**WHAT TO PRODUCE:**
Convert the lines of the records below into a numbered list, omitting any blank lines.

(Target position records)
□ □ □ □ □

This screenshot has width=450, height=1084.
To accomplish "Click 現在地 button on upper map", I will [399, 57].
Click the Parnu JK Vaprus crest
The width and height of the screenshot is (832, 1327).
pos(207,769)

□ □ □ □ □

**CORRECT RESULT:**
1. This screenshot has width=450, height=1084.
2. To accomplish "Click 現在地 button on upper map", I will [399, 57].
3. Click the Parnu JK Vaprus crest
4. The width and height of the screenshot is (832, 1327).
5. pos(207,769)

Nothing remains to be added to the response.